Blog · 6 MIN READ
How does Big Data Predict Failures?
Posted on September 29
Data efficacy is extremely situational. It is both critical and meaningless. When applied correctly it is the most precious resource you have and can affect every decision you make, from which potato chips you buy at the store to when you take an asset down for maintenance. We are increasingly a society that collects, analyzes and uses data to manage decisions. As information systems become more powerful and sophisticated, our ability to gather data has outstripped our ability to use it well; that being said, strategies exist to use data as intended in an industrial application: to predict failures before they happen.
How Big is Big?
Great, but how does that work? The term “Big Data” is an apt one; we are collecting and collecting; historicizing and storing. At the risk of invoking a tautology, Big Data is, well, big. Digitized information doesn’t take up much space—technically, it doesn’t take any space; only the means of storing it exists in the physical world. Data lives in ones and zeroes; in the digital realm. And with this data, we can predict the future.
Like all predictions, there are outliers. Things happen that cannot be predicted, or have their own probabilities to consider, like natural disaster, pandemics and plain old human error. But all things being equal, all this data gives us the closest thing to a working crystal ball to ever exist. This does not happen magically, but scientifically. Teams of data scientists work to develop accurate models of the maybe and might. We’ll get into specifics below, but in essence, the process is: Input, Model, Analyze, Surmize and Act.

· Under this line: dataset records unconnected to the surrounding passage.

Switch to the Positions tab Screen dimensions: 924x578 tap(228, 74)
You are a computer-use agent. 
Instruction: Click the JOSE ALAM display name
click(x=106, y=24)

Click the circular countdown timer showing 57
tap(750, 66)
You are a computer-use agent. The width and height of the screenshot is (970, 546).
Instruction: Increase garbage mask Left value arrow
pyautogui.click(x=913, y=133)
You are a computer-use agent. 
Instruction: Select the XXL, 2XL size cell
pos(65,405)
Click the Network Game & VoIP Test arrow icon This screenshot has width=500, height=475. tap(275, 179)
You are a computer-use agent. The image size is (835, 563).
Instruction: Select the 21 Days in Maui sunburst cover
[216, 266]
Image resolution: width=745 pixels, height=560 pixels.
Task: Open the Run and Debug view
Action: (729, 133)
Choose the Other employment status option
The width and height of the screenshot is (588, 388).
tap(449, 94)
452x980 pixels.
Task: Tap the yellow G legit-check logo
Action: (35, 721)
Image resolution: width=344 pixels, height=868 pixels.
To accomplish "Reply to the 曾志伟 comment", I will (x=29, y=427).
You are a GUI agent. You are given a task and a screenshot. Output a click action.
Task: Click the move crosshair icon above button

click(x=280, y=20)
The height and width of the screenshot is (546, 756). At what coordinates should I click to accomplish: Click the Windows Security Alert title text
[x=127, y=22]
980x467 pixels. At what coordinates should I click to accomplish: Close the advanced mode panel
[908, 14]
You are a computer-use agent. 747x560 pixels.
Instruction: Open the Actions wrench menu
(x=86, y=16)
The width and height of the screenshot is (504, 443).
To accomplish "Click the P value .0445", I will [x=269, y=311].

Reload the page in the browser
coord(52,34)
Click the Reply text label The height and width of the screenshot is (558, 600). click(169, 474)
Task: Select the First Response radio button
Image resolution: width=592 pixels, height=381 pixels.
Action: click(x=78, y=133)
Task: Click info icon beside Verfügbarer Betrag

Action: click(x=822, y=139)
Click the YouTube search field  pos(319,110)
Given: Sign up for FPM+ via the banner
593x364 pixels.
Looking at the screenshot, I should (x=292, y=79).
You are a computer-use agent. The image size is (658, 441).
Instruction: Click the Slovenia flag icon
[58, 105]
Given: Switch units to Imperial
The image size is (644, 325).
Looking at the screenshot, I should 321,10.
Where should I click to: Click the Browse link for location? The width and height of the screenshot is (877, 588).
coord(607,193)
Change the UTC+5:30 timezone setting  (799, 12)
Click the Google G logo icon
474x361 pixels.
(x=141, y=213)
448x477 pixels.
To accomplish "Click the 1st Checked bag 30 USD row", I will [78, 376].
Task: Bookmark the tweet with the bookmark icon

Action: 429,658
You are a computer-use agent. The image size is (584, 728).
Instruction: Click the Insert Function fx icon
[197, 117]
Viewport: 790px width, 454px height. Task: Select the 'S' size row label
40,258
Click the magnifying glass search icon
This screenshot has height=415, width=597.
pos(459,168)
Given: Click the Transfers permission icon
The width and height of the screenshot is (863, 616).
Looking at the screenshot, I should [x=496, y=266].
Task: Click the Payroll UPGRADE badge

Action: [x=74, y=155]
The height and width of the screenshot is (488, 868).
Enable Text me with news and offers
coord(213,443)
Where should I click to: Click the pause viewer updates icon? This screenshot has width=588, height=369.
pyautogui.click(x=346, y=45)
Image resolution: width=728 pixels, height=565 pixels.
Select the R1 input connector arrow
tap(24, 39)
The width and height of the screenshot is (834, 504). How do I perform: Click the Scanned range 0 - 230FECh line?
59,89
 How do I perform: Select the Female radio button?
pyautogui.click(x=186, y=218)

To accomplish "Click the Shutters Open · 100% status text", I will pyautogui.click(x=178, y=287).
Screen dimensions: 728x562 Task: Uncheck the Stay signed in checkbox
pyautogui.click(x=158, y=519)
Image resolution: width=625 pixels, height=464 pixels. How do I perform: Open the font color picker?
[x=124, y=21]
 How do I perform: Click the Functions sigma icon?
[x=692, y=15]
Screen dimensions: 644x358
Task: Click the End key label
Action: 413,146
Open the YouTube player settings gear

Before you can begin to harness Big Data, it is important to get a few things straight about its nature. Data is just information, which can be either good or bad. Now, this is a bit obvious, but you want good data. So how do you know if data is good? First, it’s accurate. If the collector doesn’t work right or colors the results, you’ve got bad data. It must also be complete; you want comprehensive data, as much detail as is necessary to predict what you want to know. If a rotor fails due to heat, but you’re only collecting RPMs, your partial data is effectively bad data. The closer you can get to gathering all information from every asset, at every point of failure within that asset, the closer you are to extremely accurate modeling.
Aside from accuracy and relevance, you must also consider timeliness: data that becomes available after an event is good to have (as we’ll discuss below), but predicting requires a real-time flow of information to analuze against a historical or statistical context to be helpful. If you don’t have the information you need at the time of a decision, Big Data hasn’t helped at all.
Data must also be freely available to analyze. Now, we’re not suggesting you should put your proprietary information on Reddit, but if some information is on your system and some is on a thumb drive in your middle desk drawer, you won’t have a complete picture. And even though you know that data is there, whatever is analyzing it probably doesn’t. In essence, siloed information doesn’t help; it hurts.
So, assuming your Big Data is also Good Data, the next steps are to model and analyze. This is where the data scientists, formulae and algorithms come into play. The methods for modeling and analyzing are often extremely complex. To outsiders, they are a mystery: information goes in on one side and predictions come out on the other.
We tried to bribe some data scientists to teach us their secrets, but they held to their ancient code of silence. Ok, that’s misleading. There are numerous resources available to learn exactly how data scientists model events and how systems use analytics to forecast problems, they are just too lengthy to dig into in this already lengthy blog. What we can do is provide two general categories of how things happen, both of which effectively utilize Big Data:
Regression: This is the “normal” way of forecasting. Statistical analysis using data to predict a problem, with things as “simple” as linear regression models to multivariate adaptive regression models. Very simple.
Machine Learning: Programs that learn as humans do. By knowing what has led to failures in the past, they can learn to predict them in the future by identifying similar conditions or pattern recognition. Machine learning is another one of those very complex things beyond the scope of this blog, but that’s the general idea.
There are combinations of these methods and various things that might make an expert disagree with the broad categorization, but for our purposes, they serve.
So, data goes in, calculations are made, and a prediction comes out. Based on the information available and the models and analysis, that bearing can run another X units-of-time before failure. Or, based on what’s happened in the past, that bearing is going to fail within X units. It’s obvious how important good data is to this process. But so too is failure.
Fail to Succeed
It’s worth pointing out that to be able to predict a failure, you need data on past failures. This is actually a pretty common problem: we haven’t been collecting data for long enough to be able to accurately predict some kinds of failure, especially for parts that last a very long time. This can be compensated for by using OEM specs and tolerances, but the best thing to know is the PF Interval: the time between the point of detection of potential failure (P) and the point of actual failure (F). This is expressed in a curve:
The more data we collect about the PF Interval, the better our ability to forecast failure becomes. This blog asked the question “How does big data detect failures?,” and this curve is ultimately the answer. By understanding the condition of the asset in relation to the PF Interval, we are able to predict failures long before they happen and take action to prevent them.